Provided data:

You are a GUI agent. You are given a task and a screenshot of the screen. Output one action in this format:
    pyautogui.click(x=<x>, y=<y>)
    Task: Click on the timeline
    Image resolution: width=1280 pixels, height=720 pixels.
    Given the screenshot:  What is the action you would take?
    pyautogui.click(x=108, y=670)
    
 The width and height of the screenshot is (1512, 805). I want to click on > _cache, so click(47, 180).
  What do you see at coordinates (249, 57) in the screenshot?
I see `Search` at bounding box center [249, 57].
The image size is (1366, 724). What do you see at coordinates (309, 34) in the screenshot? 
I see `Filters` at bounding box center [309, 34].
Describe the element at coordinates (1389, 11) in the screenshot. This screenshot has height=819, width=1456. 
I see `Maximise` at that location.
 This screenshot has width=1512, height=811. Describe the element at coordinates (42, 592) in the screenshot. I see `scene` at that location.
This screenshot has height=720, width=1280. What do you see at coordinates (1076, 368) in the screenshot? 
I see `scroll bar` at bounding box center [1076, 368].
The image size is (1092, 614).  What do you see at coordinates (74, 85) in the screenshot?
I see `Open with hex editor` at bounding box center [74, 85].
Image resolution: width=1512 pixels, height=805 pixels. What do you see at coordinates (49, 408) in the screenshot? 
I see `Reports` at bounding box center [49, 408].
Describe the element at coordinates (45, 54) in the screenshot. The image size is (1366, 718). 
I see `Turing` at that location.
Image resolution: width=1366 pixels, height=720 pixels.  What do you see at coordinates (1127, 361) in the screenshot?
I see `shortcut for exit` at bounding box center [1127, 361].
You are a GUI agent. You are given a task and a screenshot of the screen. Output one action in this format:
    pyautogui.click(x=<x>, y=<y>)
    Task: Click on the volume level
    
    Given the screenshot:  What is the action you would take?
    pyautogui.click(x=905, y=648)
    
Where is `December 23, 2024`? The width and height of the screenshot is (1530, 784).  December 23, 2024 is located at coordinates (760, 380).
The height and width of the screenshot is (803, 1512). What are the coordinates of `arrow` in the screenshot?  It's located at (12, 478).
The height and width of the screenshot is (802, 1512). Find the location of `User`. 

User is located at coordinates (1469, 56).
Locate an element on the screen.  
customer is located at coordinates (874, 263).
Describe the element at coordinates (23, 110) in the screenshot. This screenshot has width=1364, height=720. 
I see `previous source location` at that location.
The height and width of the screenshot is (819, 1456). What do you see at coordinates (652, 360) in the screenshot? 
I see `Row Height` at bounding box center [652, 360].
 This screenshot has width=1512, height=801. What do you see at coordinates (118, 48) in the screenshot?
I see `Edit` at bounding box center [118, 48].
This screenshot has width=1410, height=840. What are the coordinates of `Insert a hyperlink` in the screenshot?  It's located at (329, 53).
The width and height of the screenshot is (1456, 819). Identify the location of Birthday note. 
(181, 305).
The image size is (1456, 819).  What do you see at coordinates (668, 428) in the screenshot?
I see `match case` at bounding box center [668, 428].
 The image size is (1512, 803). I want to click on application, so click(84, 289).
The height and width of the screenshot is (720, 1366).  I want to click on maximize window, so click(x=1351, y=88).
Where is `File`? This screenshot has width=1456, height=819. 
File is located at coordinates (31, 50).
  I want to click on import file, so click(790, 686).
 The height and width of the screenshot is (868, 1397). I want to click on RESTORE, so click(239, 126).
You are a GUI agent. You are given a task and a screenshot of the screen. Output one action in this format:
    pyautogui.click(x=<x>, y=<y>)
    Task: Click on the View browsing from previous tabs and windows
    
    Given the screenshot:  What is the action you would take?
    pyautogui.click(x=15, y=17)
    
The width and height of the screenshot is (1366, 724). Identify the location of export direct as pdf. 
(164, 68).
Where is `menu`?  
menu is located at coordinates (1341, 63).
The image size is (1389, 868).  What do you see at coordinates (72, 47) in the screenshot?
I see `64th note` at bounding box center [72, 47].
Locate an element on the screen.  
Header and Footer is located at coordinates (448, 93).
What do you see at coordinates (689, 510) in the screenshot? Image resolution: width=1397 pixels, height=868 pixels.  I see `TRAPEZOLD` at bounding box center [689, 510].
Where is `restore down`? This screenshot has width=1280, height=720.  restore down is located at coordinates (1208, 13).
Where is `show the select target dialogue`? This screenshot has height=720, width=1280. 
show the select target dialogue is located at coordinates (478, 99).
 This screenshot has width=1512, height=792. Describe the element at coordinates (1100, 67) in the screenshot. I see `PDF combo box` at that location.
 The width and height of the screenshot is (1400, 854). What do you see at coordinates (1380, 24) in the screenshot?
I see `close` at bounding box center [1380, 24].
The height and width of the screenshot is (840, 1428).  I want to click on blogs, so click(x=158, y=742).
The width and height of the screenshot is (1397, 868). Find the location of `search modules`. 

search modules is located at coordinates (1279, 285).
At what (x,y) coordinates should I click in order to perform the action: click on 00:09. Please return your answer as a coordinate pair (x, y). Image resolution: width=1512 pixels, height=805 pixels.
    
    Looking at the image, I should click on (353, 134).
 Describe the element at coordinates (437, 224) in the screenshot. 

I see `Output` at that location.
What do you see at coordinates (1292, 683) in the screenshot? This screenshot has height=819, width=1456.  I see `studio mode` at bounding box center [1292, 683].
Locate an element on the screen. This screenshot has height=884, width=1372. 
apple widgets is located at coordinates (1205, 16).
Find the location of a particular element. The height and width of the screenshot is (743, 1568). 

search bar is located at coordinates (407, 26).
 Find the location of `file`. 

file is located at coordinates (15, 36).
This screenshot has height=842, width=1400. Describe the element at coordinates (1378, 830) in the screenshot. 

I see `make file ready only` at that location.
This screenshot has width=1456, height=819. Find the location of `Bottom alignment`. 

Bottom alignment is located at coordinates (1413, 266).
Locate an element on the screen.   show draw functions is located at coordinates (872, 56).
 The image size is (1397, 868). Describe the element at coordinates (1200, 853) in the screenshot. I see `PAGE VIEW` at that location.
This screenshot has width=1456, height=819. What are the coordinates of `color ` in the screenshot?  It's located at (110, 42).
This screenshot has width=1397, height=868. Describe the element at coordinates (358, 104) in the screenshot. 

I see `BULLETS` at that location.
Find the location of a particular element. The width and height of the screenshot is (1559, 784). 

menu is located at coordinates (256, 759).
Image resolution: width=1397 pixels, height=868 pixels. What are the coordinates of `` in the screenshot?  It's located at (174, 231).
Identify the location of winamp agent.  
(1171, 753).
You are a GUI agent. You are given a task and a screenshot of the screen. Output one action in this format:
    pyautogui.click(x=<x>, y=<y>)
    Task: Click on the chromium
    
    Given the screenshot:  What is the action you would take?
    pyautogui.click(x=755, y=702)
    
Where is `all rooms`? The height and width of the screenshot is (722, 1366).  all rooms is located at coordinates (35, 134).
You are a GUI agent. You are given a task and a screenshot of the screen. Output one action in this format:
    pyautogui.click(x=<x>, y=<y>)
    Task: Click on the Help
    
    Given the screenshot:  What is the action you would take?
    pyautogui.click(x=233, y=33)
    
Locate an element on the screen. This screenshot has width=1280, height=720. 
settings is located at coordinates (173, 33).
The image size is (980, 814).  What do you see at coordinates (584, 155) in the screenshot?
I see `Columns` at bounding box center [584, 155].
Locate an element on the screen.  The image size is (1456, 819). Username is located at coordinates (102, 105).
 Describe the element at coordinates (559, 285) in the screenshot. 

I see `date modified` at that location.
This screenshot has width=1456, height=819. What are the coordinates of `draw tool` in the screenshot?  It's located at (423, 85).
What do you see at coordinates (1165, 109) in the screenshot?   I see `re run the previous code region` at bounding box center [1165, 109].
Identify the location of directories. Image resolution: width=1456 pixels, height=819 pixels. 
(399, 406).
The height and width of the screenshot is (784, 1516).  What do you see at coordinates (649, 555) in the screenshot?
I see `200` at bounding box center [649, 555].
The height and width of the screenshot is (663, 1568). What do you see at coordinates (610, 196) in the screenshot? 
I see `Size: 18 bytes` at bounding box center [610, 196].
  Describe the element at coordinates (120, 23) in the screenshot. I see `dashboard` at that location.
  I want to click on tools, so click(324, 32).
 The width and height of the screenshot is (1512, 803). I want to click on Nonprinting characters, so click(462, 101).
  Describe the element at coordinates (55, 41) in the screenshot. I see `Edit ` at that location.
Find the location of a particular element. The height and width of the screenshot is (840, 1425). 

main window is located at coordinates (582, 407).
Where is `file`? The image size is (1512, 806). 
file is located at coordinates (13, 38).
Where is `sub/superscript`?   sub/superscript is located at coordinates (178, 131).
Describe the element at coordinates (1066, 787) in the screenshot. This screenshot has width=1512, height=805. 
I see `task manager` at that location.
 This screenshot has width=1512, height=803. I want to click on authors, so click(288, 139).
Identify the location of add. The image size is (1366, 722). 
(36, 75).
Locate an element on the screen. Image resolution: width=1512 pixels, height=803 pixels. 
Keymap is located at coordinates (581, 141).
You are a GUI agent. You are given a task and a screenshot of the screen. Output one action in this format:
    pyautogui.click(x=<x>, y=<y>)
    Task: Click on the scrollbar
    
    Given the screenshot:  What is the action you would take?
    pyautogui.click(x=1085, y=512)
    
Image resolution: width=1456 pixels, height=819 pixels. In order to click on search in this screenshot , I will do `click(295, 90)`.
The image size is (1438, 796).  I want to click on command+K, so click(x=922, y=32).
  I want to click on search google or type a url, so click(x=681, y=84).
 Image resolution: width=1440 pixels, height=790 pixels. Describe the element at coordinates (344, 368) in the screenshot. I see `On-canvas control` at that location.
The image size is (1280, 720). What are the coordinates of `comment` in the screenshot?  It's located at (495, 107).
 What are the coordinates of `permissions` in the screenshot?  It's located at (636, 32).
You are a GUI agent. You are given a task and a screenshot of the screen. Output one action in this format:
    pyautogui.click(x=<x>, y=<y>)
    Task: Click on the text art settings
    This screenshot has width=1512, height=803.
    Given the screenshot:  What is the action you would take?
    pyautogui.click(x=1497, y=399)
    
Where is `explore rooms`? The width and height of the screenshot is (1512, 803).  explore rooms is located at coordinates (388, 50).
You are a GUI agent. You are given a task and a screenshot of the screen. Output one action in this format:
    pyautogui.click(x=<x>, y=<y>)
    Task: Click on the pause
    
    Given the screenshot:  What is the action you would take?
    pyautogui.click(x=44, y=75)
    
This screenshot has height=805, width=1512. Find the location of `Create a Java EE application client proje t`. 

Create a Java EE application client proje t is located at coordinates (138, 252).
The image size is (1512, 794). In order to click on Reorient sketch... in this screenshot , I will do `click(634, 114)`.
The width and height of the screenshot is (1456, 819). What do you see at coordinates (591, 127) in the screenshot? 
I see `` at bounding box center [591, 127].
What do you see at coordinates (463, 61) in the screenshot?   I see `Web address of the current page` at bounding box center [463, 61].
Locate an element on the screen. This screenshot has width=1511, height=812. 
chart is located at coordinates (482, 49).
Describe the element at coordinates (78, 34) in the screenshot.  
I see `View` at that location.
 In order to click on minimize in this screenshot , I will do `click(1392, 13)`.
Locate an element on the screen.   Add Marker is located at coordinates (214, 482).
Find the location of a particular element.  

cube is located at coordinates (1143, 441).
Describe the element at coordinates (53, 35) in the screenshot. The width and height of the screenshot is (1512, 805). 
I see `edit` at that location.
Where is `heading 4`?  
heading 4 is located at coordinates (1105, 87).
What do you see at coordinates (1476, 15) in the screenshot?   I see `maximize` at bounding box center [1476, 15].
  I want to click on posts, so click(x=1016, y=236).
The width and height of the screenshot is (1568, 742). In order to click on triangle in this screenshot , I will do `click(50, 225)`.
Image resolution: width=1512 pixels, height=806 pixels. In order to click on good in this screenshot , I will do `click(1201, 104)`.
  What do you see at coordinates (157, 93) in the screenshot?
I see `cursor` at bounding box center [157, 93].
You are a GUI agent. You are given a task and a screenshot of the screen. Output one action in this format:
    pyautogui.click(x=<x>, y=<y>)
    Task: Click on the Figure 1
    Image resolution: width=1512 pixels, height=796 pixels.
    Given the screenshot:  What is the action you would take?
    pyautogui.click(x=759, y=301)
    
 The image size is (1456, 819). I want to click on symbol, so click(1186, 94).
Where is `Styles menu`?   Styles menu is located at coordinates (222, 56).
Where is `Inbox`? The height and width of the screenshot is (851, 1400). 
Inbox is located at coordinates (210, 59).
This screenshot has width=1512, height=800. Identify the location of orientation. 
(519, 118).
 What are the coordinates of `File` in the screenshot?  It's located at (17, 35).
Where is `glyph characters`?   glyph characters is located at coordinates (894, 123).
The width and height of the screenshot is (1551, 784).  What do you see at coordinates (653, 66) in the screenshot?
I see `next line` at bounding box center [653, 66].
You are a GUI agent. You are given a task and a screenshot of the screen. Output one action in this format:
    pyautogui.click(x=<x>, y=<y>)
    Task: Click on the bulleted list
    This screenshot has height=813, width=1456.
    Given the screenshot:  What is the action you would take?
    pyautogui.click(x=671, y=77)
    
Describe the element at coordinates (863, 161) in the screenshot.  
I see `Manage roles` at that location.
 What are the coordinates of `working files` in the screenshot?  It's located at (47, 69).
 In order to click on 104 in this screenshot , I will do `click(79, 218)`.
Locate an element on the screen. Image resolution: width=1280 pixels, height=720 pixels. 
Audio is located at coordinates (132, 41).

Written problem:
Starting at the line that contains "Image resolution: width=1456 pixels, height=819 pixels. In" and ending at the line that contains "The image size is (1438, 796).", write those lines out again, changing "screenshot" to "screen capture" and keeping everything else the same.

Complete response:
Image resolution: width=1456 pixels, height=819 pixels. In order to click on search in this screen capture , I will do `click(295, 90)`.
The image size is (1438, 796).  I want to click on command+K, so click(x=922, y=32).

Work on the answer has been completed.